**Task instructions**. Reproduce the entries exactly.

**Supplied records**.
-- Opening Marker --
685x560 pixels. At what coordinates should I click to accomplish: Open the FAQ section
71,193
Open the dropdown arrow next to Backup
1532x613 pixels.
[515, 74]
-- Closing Marker --
**Output for this exercise**.
685x560 pixels. At what coordinates should I click to accomplish: Open the FAQ section
71,193
Open the dropdown arrow next to Backup
1532x613 pixels.
[515, 74]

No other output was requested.